Jalal ad-Din Mingburnu

Jalal ad-Din Mingburnu

Jalal ad-Din (or Jelal ad-Din) (Uzbek: Jaloliddin Manguberdi) Mingburnu, also known as Mengübirti[citation needed] or Manguberdi (Turkish: Mengü verdi[citation needed]; Godgiven) or Minkburny[citation needed] in the east (Persian: جلال‌الدین خوارزمشاه Jalâloddin Xowârazmšâh) was the last ruler of the Khwarezmid Empire. Following the defeat of his father, Ala ad-Din Muhammad II by Genghis Khan in 1220, Jelal ad-Din Manguberdi came to power but he rejected the title shah that his father had assumed and called himself simply sultan. Jalal retreated with the remaining Khwarazm forces, while pursued by a Mongol army and at the battle of Pirvan, north of Kabul, defeated the Mongols.[1]
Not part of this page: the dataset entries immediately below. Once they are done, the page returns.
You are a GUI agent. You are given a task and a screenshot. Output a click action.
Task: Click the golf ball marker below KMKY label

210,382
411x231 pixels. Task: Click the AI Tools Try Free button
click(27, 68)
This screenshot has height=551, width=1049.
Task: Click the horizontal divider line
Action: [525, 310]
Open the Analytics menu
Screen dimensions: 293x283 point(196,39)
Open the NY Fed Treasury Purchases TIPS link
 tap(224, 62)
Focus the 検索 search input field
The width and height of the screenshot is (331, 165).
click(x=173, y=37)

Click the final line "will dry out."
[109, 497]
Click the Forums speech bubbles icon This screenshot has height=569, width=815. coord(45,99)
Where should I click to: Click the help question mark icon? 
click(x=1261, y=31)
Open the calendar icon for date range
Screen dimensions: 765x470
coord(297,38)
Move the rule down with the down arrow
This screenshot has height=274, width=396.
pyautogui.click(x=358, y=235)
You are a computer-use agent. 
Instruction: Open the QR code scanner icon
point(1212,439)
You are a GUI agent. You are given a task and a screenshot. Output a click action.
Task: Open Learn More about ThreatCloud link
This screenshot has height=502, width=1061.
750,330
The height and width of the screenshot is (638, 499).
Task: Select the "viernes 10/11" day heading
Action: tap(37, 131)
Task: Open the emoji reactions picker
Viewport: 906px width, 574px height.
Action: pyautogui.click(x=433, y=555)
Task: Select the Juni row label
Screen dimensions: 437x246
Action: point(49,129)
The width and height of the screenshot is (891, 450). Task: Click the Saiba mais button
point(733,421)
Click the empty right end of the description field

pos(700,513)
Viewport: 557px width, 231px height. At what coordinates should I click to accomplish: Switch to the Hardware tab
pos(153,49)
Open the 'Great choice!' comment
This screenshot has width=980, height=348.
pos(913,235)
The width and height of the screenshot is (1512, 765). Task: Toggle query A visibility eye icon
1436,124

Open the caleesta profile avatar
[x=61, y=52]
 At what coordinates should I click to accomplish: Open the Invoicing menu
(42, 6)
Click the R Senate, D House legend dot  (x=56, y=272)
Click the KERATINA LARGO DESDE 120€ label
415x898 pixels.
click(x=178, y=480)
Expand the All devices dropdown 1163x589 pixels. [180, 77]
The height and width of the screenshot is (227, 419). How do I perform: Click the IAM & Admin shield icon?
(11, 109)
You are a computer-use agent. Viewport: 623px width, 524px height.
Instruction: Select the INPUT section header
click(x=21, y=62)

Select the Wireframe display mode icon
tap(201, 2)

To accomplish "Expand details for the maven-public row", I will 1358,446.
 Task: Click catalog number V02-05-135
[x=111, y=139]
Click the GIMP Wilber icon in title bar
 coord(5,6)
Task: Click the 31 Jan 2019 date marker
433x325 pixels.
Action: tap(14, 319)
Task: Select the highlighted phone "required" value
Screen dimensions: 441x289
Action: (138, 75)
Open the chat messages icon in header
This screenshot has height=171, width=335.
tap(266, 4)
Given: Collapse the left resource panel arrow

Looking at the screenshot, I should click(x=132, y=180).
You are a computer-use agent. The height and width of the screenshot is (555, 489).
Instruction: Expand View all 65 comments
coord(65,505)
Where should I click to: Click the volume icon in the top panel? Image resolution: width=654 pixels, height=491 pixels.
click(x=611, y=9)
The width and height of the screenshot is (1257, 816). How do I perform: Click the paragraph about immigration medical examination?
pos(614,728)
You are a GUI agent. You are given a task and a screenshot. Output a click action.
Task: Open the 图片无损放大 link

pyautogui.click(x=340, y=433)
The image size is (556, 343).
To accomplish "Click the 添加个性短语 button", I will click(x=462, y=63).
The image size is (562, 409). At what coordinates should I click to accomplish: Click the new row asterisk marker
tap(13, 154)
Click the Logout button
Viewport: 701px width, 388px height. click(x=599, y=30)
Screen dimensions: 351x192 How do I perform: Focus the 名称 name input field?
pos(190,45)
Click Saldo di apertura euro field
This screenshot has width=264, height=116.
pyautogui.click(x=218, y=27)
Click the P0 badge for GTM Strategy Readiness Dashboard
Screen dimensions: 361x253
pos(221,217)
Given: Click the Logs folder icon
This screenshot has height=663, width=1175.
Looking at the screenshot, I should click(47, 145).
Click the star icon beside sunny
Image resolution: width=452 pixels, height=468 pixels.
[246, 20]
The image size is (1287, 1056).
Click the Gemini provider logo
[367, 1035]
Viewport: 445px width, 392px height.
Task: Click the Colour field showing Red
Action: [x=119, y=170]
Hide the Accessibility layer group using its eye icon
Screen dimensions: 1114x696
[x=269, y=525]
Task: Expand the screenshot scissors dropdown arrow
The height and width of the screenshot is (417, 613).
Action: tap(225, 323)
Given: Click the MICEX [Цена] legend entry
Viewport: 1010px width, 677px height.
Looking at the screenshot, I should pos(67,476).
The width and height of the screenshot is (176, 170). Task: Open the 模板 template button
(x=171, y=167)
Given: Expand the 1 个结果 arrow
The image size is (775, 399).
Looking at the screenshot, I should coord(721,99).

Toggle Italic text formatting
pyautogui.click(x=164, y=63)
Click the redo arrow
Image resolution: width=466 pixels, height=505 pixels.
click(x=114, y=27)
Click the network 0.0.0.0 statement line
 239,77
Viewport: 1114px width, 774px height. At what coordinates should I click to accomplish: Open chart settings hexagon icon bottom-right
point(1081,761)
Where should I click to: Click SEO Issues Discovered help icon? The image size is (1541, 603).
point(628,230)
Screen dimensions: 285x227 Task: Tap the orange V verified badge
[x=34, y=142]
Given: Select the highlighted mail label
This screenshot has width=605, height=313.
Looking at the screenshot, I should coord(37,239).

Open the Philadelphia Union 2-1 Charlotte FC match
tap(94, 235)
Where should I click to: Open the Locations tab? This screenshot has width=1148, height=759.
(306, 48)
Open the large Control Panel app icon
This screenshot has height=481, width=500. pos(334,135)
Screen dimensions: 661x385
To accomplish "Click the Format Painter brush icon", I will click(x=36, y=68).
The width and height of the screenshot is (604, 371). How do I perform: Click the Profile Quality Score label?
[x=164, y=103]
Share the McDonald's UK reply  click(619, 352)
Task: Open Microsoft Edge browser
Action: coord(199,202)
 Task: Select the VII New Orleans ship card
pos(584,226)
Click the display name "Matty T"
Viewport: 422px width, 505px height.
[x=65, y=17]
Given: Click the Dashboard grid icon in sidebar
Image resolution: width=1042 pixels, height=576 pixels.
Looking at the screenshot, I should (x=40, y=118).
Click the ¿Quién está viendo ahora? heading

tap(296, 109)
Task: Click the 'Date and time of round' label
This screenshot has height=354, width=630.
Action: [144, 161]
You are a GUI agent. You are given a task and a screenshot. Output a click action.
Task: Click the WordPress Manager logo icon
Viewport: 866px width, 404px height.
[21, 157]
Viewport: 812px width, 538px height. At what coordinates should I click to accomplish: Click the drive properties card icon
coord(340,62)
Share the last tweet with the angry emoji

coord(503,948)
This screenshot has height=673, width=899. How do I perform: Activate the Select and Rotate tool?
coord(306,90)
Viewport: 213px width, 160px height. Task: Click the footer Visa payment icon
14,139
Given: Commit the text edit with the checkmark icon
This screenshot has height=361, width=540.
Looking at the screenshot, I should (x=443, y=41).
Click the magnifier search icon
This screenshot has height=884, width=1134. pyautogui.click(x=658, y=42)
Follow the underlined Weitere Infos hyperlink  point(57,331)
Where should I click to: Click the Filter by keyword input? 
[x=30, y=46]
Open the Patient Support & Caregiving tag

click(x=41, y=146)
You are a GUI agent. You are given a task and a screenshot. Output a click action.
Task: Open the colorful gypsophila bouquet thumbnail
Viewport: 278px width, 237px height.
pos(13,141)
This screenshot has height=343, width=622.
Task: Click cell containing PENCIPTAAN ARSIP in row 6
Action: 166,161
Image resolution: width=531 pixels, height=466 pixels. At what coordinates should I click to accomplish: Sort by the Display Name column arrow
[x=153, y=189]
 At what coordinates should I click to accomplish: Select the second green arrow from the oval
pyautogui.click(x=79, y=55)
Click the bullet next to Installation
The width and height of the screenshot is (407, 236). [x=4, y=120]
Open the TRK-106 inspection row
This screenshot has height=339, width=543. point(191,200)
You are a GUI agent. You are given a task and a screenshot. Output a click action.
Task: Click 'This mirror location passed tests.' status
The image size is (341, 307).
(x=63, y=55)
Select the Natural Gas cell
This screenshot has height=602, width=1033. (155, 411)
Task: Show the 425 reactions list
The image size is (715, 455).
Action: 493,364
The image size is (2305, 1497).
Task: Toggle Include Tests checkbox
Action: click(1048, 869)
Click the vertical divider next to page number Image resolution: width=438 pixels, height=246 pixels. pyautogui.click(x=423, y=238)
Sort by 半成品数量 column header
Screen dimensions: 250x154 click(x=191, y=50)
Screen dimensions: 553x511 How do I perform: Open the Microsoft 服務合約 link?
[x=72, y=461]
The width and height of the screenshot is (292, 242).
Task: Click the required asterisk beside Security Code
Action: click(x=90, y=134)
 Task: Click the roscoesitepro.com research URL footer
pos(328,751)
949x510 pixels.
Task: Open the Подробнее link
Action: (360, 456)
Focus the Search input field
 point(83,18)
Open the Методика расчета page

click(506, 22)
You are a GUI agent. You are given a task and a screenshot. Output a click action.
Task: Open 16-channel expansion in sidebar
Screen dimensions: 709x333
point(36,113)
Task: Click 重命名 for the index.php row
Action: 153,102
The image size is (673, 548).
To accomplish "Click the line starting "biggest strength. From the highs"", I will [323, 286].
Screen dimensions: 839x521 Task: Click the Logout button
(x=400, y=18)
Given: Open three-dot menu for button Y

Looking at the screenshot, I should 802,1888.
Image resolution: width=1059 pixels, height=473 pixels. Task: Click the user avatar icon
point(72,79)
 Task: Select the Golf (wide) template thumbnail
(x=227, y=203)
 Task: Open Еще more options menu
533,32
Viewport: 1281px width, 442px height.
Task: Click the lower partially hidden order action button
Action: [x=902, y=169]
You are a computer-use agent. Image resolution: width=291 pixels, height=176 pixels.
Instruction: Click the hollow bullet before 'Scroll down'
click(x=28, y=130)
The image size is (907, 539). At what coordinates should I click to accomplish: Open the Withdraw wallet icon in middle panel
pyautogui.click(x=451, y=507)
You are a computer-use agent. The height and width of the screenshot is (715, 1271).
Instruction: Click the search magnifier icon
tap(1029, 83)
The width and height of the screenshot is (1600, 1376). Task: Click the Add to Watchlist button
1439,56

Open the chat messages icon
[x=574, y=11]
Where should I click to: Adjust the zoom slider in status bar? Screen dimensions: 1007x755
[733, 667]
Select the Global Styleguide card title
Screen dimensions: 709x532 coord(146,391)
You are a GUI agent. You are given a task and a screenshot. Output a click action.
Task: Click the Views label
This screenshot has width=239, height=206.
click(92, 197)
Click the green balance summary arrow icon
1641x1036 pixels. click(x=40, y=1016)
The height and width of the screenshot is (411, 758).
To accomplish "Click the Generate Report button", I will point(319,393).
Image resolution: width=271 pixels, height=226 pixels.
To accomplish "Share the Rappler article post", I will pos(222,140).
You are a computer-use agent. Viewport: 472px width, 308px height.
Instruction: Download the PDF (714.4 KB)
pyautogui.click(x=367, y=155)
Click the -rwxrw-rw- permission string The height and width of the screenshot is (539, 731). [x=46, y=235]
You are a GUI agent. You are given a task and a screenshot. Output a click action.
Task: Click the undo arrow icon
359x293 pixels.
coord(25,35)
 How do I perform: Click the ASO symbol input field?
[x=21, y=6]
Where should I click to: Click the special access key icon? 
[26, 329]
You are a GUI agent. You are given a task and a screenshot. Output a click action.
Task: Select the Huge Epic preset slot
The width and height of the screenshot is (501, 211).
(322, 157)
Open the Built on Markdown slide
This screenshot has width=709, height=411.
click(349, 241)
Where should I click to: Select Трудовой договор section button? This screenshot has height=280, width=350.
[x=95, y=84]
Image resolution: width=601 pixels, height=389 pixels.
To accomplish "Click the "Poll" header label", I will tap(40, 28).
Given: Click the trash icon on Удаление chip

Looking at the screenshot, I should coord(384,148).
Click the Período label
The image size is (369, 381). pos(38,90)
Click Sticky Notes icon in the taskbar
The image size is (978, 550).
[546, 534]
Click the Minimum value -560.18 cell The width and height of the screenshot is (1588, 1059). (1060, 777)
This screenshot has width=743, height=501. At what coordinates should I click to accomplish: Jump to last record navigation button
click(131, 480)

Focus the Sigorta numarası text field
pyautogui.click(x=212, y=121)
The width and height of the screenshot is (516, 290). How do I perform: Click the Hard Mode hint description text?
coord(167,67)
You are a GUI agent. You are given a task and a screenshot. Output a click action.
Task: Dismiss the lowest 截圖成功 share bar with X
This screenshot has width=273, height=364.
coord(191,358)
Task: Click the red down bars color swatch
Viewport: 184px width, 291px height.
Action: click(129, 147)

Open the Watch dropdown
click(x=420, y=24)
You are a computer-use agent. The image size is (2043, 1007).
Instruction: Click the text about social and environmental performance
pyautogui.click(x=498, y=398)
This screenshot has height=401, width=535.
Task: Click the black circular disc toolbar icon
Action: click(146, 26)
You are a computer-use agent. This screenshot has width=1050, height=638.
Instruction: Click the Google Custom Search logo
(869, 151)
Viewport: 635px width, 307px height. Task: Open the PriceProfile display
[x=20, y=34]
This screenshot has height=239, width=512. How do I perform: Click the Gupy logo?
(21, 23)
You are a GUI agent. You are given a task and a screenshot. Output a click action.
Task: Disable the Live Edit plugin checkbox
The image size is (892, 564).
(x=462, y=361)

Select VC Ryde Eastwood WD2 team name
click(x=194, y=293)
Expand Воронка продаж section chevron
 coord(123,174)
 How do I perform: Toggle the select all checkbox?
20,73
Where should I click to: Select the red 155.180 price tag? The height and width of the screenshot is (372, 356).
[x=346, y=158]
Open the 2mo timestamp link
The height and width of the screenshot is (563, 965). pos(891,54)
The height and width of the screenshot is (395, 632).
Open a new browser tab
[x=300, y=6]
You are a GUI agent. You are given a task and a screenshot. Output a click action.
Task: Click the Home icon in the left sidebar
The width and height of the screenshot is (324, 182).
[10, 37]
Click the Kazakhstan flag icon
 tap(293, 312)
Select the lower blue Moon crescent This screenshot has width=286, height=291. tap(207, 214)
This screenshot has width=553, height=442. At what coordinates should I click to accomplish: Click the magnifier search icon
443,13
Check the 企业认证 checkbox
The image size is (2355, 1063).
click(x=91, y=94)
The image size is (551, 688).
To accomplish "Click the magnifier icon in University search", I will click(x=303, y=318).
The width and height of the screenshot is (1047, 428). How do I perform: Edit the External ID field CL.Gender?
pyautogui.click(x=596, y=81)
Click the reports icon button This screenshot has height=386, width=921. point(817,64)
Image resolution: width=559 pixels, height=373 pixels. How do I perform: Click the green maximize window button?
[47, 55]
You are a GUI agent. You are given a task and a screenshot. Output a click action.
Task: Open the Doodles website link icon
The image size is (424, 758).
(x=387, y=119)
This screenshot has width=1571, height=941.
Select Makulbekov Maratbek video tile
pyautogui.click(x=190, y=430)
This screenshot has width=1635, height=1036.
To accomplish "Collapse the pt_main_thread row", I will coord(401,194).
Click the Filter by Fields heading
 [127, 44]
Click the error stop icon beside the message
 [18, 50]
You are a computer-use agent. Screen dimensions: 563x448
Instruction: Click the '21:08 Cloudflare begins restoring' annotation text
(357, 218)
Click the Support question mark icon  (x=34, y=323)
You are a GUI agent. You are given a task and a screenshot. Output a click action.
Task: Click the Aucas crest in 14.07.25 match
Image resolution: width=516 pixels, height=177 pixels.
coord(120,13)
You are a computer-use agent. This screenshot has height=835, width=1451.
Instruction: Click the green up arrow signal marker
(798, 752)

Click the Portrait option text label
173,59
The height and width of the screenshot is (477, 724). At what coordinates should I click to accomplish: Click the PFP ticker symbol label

Due to the Mongol invasion, the sacking of Samarkand and being deserted by his Afghan alllies, Jalal was forced to flee to India.[2] At the river Indus however, the Mongols caught up with him and killed his forces and thousands of refugees at the Battle of Indus. He escaped and sought asylum in the Sultanate of Delhi. Iltumish however denied this to him in deference to the relationship with the Abassid caliphs.

Jalal ad-Din Mingburnu spent three years in exile in India before returning to Persia. He gathered an army and re-established a kingdom. He never consolidated his power however, and he spent the rest of his days struggling against Mongols, pretenders to the throne and the Seljuk Turks of Rum. He lost his power over Persia in a battle against the Mongols in the Alborz Mountains and fled to the Caucasus, to capture Azerbaijan in 1225, setting up their capital at Tabriz. In 1226 he attacked Georgia and sacked Tbilisi, destroying all the churches and massacring the city's Christian population.[3]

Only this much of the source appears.